İş bu dava, .. İnş. ve Tic. A.Ş. aleyhine açılmış, ancak yargılama sırasında davalı şirket tam bölünme yoluyla; 1 Nolu … Turizm Sanayi ve Ticaret A.Ş, 2 Nolu …. İnş. San. ve Tic. A.Ş ve 3 Nolu …. Yönetim Hizmetleri İnş. San. ve Ticaret A.Ş olmak üzere üç ayrı şirkete bölünmüştür. TTK 176. madde hükmü ve bölünme planı uyarınca, davalı … İnş. Tur. San. ve Tic. A.Ş.’nin bölünme sonrası hak ve borçlarından 3 Nolu …. Yönetim Hizmetleri İnş. San. ve Ticaret A.Ş. şirketi 1. Derecede sorumlu kılınmış, 1 Nolu …. A.Ş ve 2 Nolu …. A.Ş ikinci derecede sorumlu kılınmıştır. Davacı vekili duruşmadaki beyanında bölünme protokolü gereği şirket borçlarından davalı 3 nolu … yönetim hizmetleri…A.Ş.’nin birinci dereceden sorumluluğunu kabul ettiklerini beyan etmiş ve bu şirketin uyap kaydı yapılarak yargılamaya devam olunmuştur.
DELİLLERİN DEĞERLENDİRİLMESİ VE GEREKÇE:
Dava, satın alınan bağımsız bölümlerin ayıplı olduğu iddiasına dayalı bedel indirimi davasıdır.
Somut olayda taraflar arasında “…. Beylikdüzü vadeli gayrimenkul satış vaadi sözleşmesi” başlıklı adi yazılı taşınmaz satış vaadi sözleşmesinin imzalandığı, adi yazılı sözleşmenin tarihinin belirtilmediği ancak adi yazılı sözleşmeye konu bağımsız bölümlerin tapuları 09/05/2013 tarihinde davacıya devredilmiştir. Sözleşmede belirtilen ödeme planına göre satış bedelinin ödendiği ve bu konuda taraflar arasında bir uyuşmazlığın bulunmadığı açıktır.
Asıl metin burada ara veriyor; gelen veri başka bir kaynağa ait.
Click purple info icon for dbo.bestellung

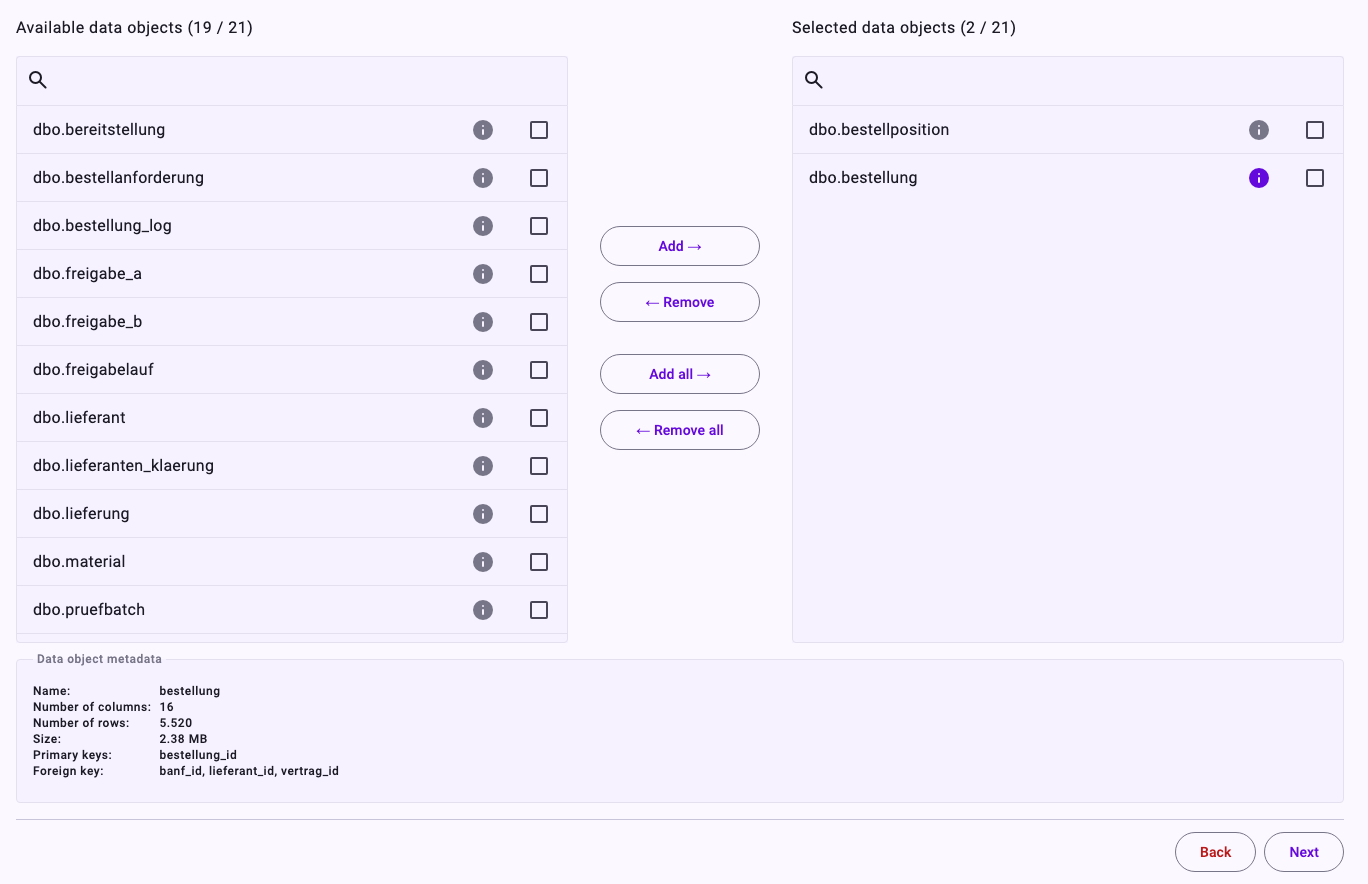point(1259,178)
Taraflar arasındaki uyuşmazlık dava konusu taşınmazların adi sözleşmede belirtilen metrekareleri ile tapuda devredilen metrekareleri arasındaki fark olup-olmadığı ve fark olması halinde davacı tarafın ayıplı ifadan kaynaklı olarak farka ilişkin bedel iadesi talep edip-edemeyeceği noktasında toplanmaktadır.
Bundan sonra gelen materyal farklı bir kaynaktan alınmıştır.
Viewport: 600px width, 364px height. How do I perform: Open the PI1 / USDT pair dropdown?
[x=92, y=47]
Somut olayda, davacı taraf, davalıya göndermiş olduğu Gaziosmanpaşa …. Noterliğinin 16.06.2011 tarih ve … nolu ihtarnamesi ile satış vaadine konu taşınmazların yüzölçümünün sözleşmede yazılı olandan az olması halinde bedel indirimi istediğini ihtar etmiş, dava konusu taşınmazların devri ise 09/05/2013 yılında yapılmakla, davacı taraf tapudaki resmi satıştan önce bu hususta ihtirazî kayıt koymuştur.
Mahkememizce uyuşmazlığın çözümü adına teknik bilirkişiler eliyle mahallinde keşif icra edilmiş ve hazırlanan bilirkişi raporu dosyaya ibraz edilmiştir. 28.11.2014 tarihli bilirkişi raporu ile; satış vaadi sözleşmesinde taahhüt edilen m2 ile fiilen teslim edilen arasında 714,17 m2’lik fark bulunduğu, bu miktarın metre kare birim fiyatı ile çarpımı neticesinde 722.718,61 USD eksik ifadan kaynaklı davacı zararının bulunduğu hesaplanmıştır.
Davacı hesaplanan bu miktarı ıslah tarihindeki TL karşılığını( USD efektif satış değeri 2,66 TL) esas alarak dava değerini 1.944.111,42 TL olarak ıslah etmiştir. Merkez Bankası verilerine göre dava tarihindeki 1 USD’nin efektif satış değeri 2.1995 olup, bu miktarın esas alınması halinde bilirkişi tarafından hesaplanan miktarın TL’ye çevrilmesi halinde davacı zararının 1.589.618,24 TL olduğu hesaplanmıştır.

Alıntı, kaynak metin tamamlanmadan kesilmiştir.